Task to carry out: Repeat the entries below in full, with every character unchanged.

Stored records:
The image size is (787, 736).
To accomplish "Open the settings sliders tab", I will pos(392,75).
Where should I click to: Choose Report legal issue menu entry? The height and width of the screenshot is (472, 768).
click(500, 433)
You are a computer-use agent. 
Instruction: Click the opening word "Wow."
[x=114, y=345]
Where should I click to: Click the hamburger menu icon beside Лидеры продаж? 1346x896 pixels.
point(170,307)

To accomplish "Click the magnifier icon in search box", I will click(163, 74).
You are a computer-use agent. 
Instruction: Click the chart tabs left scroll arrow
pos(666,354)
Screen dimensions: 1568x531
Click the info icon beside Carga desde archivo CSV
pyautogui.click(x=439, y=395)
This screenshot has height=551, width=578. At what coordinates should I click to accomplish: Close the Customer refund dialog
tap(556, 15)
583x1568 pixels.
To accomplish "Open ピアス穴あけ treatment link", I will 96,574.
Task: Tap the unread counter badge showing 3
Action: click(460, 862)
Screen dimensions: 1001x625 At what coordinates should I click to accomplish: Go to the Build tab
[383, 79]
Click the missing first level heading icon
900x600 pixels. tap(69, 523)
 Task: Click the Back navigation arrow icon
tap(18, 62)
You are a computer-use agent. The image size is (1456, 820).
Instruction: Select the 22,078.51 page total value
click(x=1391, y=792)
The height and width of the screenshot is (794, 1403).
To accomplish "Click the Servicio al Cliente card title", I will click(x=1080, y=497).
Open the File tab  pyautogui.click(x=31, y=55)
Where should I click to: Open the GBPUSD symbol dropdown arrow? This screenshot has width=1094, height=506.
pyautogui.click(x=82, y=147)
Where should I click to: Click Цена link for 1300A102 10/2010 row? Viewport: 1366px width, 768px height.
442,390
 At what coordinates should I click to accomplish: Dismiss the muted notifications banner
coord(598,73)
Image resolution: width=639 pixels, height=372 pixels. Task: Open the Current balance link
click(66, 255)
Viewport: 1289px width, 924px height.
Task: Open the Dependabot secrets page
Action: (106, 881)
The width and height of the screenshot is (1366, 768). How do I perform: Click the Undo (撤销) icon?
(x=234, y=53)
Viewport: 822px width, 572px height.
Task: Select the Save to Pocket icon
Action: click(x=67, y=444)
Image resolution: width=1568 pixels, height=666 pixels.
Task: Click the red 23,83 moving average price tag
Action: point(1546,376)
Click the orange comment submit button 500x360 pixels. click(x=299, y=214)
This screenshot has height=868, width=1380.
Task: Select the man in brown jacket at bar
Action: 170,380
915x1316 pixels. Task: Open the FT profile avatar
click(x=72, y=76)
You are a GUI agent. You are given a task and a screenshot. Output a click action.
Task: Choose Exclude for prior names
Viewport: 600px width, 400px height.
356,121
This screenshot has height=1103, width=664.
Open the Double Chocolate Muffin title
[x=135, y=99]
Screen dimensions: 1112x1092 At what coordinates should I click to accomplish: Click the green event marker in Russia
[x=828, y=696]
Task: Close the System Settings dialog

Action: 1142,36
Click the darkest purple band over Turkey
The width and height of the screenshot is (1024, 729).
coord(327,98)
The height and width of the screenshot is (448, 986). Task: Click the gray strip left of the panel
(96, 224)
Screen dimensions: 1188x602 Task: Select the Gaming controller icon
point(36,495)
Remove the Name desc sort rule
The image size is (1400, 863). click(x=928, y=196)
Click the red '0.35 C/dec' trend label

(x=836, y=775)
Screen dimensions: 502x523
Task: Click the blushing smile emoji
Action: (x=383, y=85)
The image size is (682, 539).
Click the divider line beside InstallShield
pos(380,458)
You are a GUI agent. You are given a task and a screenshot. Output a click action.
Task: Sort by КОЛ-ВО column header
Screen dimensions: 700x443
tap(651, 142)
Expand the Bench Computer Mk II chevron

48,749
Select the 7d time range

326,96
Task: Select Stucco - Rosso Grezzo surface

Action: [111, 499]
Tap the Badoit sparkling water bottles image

Result for this exercise:
The image size is (787, 736).
To accomplish "Open the settings sliders tab", I will pos(392,75).
Where should I click to: Choose Report legal issue menu entry? The height and width of the screenshot is (472, 768).
click(500, 433)
You are a computer-use agent. 
Instruction: Click the opening word "Wow."
[x=114, y=345]
Where should I click to: Click the hamburger menu icon beside Лидеры продаж? 1346x896 pixels.
point(170,307)

To accomplish "Click the magnifier icon in search box", I will click(163, 74).
You are a computer-use agent. 
Instruction: Click the chart tabs left scroll arrow
pos(666,354)
Screen dimensions: 1568x531
Click the info icon beside Carga desde archivo CSV
pyautogui.click(x=439, y=395)
This screenshot has height=551, width=578. At what coordinates should I click to accomplish: Close the Customer refund dialog
tap(556, 15)
583x1568 pixels.
To accomplish "Open ピアス穴あけ treatment link", I will 96,574.
Task: Tap the unread counter badge showing 3
Action: click(460, 862)
Screen dimensions: 1001x625 At what coordinates should I click to accomplish: Go to the Build tab
[383, 79]
Click the missing first level heading icon
900x600 pixels. tap(69, 523)
 Task: Click the Back navigation arrow icon
tap(18, 62)
You are a computer-use agent. The image size is (1456, 820).
Instruction: Select the 22,078.51 page total value
click(x=1391, y=792)
The height and width of the screenshot is (794, 1403).
To accomplish "Click the Servicio al Cliente card title", I will click(x=1080, y=497).
Open the File tab  pyautogui.click(x=31, y=55)
Where should I click to: Open the GBPUSD symbol dropdown arrow? This screenshot has width=1094, height=506.
pyautogui.click(x=82, y=147)
Where should I click to: Click Цена link for 1300A102 10/2010 row? Viewport: 1366px width, 768px height.
442,390
 At what coordinates should I click to accomplish: Dismiss the muted notifications banner
coord(598,73)
Image resolution: width=639 pixels, height=372 pixels. Task: Open the Current balance link
click(66, 255)
Viewport: 1289px width, 924px height.
Task: Open the Dependabot secrets page
Action: (106, 881)
The width and height of the screenshot is (1366, 768). How do I perform: Click the Undo (撤销) icon?
(x=234, y=53)
Viewport: 822px width, 572px height.
Task: Select the Save to Pocket icon
Action: click(x=67, y=444)
Image resolution: width=1568 pixels, height=666 pixels.
Task: Click the red 23,83 moving average price tag
Action: point(1546,376)
Click the orange comment submit button 500x360 pixels. click(x=299, y=214)
This screenshot has height=868, width=1380.
Task: Select the man in brown jacket at bar
Action: 170,380
915x1316 pixels. Task: Open the FT profile avatar
click(x=72, y=76)
You are a GUI agent. You are given a task and a screenshot. Output a click action.
Task: Choose Exclude for prior names
Viewport: 600px width, 400px height.
356,121
This screenshot has height=1103, width=664.
Open the Double Chocolate Muffin title
[x=135, y=99]
Screen dimensions: 1112x1092 At what coordinates should I click to accomplish: Click the green event marker in Russia
[x=828, y=696]
Task: Close the System Settings dialog

Action: 1142,36
Click the darkest purple band over Turkey
The width and height of the screenshot is (1024, 729).
coord(327,98)
The height and width of the screenshot is (448, 986). Task: Click the gray strip left of the panel
(96, 224)
Screen dimensions: 1188x602 Task: Select the Gaming controller icon
point(36,495)
Remove the Name desc sort rule
The image size is (1400, 863). click(x=928, y=196)
Click the red '0.35 C/dec' trend label

(x=836, y=775)
Screen dimensions: 502x523
Task: Click the blushing smile emoji
Action: (x=383, y=85)
The image size is (682, 539).
Click the divider line beside InstallShield
pos(380,458)
You are a GUI agent. You are given a task and a screenshot. Output a click action.
Task: Sort by КОЛ-ВО column header
Screen dimensions: 700x443
tap(651, 142)
Expand the Bench Computer Mk II chevron

48,749
Select the 7d time range

326,96
Task: Select Stucco - Rosso Grezzo surface

Action: [111, 499]
Tap the Badoit sparkling water bottles image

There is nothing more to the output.